This is a cache of https://www.elastic.co/search-labs/blog/filters-facets-using-ml. It is a snapshot of the page at 2025-04-08T00:34:05.782+0000.
Generating filters and facets using ML - Elasticsearch Labs

Generating filters and facets using ML

Exploring the pros and cons of automating the creation of filters and facets in a search experience using ML models vs the classical hard-coded approach.

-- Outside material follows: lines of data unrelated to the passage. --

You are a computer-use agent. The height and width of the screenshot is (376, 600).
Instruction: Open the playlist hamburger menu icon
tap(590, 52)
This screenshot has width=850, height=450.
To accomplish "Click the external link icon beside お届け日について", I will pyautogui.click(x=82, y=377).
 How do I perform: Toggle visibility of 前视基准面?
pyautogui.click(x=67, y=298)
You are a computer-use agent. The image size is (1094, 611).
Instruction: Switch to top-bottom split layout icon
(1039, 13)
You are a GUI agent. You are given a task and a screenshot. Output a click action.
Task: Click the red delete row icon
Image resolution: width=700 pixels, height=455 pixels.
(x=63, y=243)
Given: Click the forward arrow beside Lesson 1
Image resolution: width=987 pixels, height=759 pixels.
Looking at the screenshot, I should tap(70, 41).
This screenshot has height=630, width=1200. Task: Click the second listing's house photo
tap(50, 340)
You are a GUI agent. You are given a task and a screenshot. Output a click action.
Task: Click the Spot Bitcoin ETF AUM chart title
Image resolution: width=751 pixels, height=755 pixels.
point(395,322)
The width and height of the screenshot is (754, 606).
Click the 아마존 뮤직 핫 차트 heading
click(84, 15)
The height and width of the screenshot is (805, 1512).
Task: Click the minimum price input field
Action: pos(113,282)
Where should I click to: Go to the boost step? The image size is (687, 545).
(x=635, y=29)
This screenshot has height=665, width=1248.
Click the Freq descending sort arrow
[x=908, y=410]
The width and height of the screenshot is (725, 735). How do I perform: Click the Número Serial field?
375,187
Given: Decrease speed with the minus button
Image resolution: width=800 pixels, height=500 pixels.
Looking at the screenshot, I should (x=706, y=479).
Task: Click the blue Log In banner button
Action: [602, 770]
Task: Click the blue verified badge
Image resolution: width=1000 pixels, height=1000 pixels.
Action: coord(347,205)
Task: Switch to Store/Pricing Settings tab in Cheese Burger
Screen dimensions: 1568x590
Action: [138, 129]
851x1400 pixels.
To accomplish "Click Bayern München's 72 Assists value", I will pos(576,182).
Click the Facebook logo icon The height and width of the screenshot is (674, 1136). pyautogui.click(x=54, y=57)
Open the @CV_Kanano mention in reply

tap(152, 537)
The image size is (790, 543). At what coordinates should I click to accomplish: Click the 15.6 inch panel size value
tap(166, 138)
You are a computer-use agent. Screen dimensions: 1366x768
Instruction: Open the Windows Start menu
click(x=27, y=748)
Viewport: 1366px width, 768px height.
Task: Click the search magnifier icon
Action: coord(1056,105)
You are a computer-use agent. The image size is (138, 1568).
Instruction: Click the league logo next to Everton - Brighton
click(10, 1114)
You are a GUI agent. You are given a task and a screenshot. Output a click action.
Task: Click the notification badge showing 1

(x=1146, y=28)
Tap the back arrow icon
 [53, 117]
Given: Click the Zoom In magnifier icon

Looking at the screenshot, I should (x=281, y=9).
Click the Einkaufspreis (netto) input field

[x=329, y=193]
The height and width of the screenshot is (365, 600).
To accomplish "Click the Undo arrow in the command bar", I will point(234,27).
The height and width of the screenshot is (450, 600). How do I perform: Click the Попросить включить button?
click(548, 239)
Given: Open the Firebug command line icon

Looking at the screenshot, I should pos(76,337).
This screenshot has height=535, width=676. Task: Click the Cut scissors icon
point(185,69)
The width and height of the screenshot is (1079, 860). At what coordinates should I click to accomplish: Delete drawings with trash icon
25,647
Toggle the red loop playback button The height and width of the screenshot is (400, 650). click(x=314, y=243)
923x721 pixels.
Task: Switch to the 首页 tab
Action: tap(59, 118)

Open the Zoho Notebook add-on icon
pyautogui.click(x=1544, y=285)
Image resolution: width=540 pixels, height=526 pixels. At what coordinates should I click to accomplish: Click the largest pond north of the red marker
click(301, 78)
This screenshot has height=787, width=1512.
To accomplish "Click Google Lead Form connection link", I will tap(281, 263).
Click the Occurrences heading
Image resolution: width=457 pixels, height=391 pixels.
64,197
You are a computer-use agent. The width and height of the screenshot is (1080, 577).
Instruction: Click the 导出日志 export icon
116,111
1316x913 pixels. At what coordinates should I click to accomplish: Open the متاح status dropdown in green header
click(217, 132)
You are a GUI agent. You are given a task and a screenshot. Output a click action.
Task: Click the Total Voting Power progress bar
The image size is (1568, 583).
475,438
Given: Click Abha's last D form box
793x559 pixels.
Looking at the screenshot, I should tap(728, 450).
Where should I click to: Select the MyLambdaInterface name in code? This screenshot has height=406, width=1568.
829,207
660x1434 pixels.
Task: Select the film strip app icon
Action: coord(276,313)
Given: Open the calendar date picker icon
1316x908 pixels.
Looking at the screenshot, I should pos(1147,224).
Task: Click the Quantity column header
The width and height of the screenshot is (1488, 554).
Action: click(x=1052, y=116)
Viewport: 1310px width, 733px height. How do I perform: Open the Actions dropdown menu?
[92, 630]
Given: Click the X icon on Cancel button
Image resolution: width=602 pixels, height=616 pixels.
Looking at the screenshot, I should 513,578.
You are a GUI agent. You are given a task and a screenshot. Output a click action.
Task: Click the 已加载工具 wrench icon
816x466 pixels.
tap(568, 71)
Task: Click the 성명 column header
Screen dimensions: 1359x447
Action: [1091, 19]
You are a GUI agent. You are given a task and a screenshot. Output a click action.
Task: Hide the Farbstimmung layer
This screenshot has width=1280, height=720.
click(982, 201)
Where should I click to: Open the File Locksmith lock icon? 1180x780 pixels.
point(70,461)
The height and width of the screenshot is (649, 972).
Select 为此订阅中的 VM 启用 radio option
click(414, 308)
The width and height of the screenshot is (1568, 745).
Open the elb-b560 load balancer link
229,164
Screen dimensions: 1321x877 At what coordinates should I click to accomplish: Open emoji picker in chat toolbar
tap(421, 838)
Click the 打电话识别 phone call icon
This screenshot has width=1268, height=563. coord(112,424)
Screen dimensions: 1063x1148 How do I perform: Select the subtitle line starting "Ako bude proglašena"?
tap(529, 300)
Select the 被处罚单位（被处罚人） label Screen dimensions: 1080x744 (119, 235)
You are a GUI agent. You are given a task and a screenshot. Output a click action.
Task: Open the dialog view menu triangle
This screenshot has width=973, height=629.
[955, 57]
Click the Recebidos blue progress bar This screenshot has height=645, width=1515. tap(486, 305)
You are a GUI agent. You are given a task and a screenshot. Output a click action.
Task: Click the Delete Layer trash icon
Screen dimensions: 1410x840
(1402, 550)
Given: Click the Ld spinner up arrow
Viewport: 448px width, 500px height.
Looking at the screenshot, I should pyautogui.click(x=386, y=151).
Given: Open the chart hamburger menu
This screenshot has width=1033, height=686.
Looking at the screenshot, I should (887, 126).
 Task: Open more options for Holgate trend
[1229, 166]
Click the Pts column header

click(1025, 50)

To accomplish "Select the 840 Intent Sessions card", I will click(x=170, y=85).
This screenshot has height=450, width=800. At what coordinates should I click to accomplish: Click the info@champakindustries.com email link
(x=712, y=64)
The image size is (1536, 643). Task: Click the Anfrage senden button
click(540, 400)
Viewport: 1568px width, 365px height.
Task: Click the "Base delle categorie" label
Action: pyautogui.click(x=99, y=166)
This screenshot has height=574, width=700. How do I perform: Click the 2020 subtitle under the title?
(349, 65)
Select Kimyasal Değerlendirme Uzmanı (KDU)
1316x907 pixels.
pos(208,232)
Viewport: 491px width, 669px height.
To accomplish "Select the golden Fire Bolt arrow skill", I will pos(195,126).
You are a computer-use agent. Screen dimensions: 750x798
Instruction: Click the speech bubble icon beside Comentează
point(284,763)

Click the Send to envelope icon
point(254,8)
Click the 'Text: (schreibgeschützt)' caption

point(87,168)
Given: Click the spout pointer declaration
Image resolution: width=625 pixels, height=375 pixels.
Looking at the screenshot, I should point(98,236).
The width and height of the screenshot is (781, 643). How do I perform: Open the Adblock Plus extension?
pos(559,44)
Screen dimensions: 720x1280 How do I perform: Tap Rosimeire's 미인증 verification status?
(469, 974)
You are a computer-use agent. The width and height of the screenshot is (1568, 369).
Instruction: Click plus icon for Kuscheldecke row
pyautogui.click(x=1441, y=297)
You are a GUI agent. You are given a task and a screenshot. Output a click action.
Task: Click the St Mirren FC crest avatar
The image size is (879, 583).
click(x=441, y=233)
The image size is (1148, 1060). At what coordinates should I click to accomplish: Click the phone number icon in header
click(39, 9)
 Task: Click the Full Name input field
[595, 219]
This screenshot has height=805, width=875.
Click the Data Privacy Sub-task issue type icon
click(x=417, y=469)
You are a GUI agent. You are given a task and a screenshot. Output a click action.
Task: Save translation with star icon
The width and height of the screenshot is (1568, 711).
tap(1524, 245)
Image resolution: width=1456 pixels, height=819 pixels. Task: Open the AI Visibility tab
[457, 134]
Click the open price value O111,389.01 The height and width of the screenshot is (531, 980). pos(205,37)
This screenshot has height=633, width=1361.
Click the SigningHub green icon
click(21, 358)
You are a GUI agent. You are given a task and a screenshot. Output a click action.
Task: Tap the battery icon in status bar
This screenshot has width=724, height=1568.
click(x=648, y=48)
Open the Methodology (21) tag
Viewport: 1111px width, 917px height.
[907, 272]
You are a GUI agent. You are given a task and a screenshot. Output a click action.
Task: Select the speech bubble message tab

Filters and facets are mechanisms used to refine search results, helping users find relevant content or products more quickly. In the classical approach, rules are manually defined. For example, in a movie catalog, attributes such as genre are pre-defined for use in filters and facets. On the other hand, with AI models, new attributes can be automatically extracted from the characteristics of movies, making the process more dynamic and personalized. In this blog, we explore the pros and cons of each method, highlighting their applications and challenges.

Filters and facets

Before we begin, let's define what filters and facets are. Filters are predefined attributes used to restrict a set of results. In a marketplace, for example, filters are available even before a search is performed. The user can select a category, such as "Video games", before searching for "PS5", refining the search to a more specific subset instead of the entire database. This significantly increases the chances of obtaining more relevant results.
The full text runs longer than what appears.